1 Whether the English commerce does not bring in money, or whether the Government sends it out after it is brought in, is a matter which the parties concerned can best explain; but that the deficiency exists, is not in the power of either to disprove. While Dr Price, Mr Eden (now Auckland),* Mr Chalmers, and others, were debating whether the quantity of money in England was greater or less than at the Revolution, the circumstance was not adverted to, that since the Revolution, there cannot have been less than four hundred millions sterling imported into Europe; and therefore, the quantity in England ought at least to have been four times greater than it was at the Revolution, to be on a proportion with Europe. What England is now doing by paper, is what she would have been able to have done by solid money, if gold and silver had come into the nation in the proportion it ought, or had not been sent out; and she is endeavouring to restore by paper, the balance she has lost by money. It is certain, that the gold and silver which arrive annually in the register-ships to Spain and Portugal, do not remain in those countries. Taking the value half in gold and half in silver, it is about four hundred tons annually; and from the number of ships and galloons employed in the trade of bringing those metals from South America to Portugal and Spain, the quantity sufficiently proves itself, without referring to the registers.

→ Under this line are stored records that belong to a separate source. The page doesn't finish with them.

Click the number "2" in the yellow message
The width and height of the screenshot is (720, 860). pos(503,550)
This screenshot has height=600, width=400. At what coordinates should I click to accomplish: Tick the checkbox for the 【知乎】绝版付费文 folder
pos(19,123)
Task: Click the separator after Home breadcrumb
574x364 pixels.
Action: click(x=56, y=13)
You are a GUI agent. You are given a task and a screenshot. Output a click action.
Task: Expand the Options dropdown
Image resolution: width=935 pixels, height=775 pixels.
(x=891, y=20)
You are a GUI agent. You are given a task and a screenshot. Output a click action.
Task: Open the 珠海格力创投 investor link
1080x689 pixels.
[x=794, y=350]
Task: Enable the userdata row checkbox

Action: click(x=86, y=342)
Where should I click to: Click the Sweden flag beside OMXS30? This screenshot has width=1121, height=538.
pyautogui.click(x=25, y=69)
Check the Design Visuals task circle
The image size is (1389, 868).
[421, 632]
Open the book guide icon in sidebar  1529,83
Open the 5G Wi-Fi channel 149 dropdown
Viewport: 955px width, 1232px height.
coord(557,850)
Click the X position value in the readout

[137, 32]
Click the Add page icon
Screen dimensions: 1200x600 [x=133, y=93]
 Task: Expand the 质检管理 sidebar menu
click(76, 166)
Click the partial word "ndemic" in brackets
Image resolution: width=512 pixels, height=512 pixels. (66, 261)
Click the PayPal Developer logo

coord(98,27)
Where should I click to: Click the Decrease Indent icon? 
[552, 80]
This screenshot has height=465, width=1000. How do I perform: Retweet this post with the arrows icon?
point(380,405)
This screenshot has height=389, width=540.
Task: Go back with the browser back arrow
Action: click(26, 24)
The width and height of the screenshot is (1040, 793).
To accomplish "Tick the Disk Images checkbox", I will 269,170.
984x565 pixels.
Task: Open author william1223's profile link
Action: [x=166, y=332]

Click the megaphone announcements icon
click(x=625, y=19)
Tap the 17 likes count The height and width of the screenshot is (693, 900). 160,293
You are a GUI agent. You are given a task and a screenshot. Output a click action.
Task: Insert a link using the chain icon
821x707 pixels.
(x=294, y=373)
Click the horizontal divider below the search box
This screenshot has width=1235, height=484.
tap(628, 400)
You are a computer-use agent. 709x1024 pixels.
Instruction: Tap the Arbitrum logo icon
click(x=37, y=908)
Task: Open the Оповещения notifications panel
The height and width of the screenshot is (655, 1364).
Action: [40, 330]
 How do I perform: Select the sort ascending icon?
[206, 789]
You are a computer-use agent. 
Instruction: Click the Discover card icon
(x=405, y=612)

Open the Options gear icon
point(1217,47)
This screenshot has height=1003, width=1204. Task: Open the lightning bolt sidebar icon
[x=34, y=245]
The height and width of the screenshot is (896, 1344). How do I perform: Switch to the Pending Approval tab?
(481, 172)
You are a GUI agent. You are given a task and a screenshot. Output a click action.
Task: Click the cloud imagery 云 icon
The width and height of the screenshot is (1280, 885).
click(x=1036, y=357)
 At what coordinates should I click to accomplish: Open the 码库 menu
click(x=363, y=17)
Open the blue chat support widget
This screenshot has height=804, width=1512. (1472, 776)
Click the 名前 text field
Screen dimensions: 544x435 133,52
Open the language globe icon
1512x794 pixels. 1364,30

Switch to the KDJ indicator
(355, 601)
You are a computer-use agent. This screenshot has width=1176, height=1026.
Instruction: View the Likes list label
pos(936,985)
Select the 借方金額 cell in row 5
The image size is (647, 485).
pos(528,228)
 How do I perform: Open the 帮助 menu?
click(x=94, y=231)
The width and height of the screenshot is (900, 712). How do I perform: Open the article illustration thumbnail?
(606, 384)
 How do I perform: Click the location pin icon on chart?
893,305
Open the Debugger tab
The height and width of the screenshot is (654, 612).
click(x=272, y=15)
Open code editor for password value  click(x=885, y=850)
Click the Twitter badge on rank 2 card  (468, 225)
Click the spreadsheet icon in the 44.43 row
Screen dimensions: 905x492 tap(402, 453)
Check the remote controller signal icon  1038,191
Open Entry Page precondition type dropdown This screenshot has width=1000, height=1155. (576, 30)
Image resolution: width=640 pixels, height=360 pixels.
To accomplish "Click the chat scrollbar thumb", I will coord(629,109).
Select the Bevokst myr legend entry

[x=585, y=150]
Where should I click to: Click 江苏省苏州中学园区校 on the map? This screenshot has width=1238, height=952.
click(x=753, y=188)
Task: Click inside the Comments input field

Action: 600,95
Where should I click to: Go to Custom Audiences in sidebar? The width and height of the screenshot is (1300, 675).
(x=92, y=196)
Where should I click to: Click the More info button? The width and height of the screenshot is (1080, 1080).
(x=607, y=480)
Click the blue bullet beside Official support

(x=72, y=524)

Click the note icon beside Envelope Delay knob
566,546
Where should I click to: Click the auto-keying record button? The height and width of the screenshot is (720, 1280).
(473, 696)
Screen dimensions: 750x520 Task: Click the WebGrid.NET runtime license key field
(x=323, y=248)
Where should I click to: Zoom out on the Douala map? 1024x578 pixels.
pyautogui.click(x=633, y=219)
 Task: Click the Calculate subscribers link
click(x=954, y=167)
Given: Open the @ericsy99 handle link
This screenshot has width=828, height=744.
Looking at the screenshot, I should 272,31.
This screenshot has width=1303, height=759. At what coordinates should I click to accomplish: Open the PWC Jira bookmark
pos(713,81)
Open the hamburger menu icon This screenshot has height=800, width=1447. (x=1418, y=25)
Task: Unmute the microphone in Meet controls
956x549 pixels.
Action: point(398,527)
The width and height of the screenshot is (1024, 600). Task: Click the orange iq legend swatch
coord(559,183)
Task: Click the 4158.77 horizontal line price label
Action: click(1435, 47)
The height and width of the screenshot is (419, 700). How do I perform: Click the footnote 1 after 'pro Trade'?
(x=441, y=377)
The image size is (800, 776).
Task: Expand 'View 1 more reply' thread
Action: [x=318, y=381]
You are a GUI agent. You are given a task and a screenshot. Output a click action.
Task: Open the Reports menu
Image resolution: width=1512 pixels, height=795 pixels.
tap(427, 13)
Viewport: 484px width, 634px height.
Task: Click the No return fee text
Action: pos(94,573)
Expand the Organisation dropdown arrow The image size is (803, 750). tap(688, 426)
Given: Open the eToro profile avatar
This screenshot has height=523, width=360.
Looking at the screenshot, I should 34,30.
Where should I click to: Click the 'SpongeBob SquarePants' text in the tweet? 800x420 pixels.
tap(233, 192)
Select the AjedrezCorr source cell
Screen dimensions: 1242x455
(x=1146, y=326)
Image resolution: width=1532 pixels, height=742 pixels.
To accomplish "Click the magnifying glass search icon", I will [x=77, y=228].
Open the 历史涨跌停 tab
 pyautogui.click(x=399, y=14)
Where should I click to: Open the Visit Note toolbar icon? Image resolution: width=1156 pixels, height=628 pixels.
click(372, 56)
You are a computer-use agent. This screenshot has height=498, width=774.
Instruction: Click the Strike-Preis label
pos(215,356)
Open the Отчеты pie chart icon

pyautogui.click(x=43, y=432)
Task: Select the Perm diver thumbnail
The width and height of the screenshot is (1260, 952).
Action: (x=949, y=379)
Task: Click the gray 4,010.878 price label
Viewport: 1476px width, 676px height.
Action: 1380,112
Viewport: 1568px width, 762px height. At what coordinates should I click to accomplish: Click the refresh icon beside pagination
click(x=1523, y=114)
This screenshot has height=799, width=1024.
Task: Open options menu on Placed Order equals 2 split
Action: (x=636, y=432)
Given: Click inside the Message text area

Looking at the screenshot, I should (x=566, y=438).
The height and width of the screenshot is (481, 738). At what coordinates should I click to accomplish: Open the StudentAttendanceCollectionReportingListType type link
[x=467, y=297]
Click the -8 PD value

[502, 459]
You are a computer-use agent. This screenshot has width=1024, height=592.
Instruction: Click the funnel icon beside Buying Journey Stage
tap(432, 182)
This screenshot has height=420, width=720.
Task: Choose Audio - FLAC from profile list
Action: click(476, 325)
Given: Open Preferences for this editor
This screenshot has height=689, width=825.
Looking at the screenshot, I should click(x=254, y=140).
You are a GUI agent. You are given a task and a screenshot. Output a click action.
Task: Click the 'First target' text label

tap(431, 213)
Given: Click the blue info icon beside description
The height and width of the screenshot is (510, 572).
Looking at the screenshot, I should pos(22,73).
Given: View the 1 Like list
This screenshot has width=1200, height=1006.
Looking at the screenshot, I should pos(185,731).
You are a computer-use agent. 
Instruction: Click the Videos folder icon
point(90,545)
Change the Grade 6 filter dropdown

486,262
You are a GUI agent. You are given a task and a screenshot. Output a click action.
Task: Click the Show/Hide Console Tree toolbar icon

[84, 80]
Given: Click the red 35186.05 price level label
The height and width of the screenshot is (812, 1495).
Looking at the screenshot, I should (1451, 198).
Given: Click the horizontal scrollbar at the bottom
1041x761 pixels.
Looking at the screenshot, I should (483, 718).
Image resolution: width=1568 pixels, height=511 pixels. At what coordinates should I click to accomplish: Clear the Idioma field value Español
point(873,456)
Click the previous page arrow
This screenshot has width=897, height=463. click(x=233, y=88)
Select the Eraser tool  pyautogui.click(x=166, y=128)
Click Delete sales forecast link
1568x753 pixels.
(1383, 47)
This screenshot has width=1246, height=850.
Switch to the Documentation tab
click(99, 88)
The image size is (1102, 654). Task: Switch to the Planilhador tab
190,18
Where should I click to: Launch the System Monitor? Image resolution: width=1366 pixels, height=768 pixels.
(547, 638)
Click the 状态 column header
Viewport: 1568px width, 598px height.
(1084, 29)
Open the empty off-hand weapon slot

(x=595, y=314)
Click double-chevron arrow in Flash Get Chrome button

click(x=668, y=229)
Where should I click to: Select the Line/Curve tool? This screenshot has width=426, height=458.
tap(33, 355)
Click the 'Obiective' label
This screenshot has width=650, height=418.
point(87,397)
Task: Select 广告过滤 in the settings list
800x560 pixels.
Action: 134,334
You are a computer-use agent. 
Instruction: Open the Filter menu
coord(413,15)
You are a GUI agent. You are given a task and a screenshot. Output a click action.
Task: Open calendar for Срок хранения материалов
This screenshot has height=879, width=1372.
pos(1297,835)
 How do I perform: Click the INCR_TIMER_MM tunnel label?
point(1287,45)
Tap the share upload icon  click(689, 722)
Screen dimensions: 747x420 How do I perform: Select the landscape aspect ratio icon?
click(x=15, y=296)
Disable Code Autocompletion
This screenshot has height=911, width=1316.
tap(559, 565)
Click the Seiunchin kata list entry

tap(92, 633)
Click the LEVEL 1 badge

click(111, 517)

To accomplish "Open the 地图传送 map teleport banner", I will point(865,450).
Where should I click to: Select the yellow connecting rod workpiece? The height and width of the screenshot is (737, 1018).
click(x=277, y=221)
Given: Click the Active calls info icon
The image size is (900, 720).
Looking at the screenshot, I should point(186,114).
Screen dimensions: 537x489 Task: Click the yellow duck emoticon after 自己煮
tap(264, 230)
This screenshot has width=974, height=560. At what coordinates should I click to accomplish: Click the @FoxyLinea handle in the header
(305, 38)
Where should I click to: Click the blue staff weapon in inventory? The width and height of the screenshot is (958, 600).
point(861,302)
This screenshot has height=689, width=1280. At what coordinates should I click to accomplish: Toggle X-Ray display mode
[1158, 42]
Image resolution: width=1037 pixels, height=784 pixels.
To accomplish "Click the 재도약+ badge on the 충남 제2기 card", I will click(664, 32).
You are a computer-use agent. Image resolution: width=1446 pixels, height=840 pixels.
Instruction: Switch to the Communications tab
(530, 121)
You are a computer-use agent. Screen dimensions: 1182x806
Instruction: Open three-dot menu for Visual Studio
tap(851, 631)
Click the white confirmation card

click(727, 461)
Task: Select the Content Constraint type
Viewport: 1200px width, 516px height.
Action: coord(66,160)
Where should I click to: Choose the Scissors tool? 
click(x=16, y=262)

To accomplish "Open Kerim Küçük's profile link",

In the situation England now is, it is impossible she can increase in money. High taxes not only lessen the property of the individuals, but they lessen also the money-capital of a nation, by inducing smuggling, which can only be carried on by gold and silver. By the politics which the British Government have carried on with the Inland Powers of Germany and the Continent, it has made an enemy of all the Maritime Powers, and is therefore obliged to keep up a large navy; but though the navy is built in England, the naval stores must be purchased from abroad, and that from countries where the greater part must be paid for in gold and silver. Some fallacious rumours have been set afloat in England to induce a belief of money, and, among others, that of the French refugees bringing great quantities. The idea is ridiculous. The genera! part of the money in France is silver; and it would take upwards of twenty of the largest broad wheel waggons, with ten horses each, to remove one million sterling of silver. Is it then to be supposed, that a few people fleeing on horse-back, or in post-chaises, in a secret manner, and having the French Custom-House to pass, and the sea to cross, could bring even a sufficiency for their own expences?
When millions of money are spoken of, it should be recollected, that such sums can only accumulate in a country by slow degrees, and a long procession of time. The most frugal system that England could now adopt, would not recover, in a century, the balance she has lost in money since the commencement of the Hanover succession. She is seventy millions behind France, and she must be in some considerable proportion behind every country in Europe, because the returns of the English Mint do not shew an increase of money, while the registers of Lisbon and Cadiz shew an European increase of between three and four hundred millions sterling.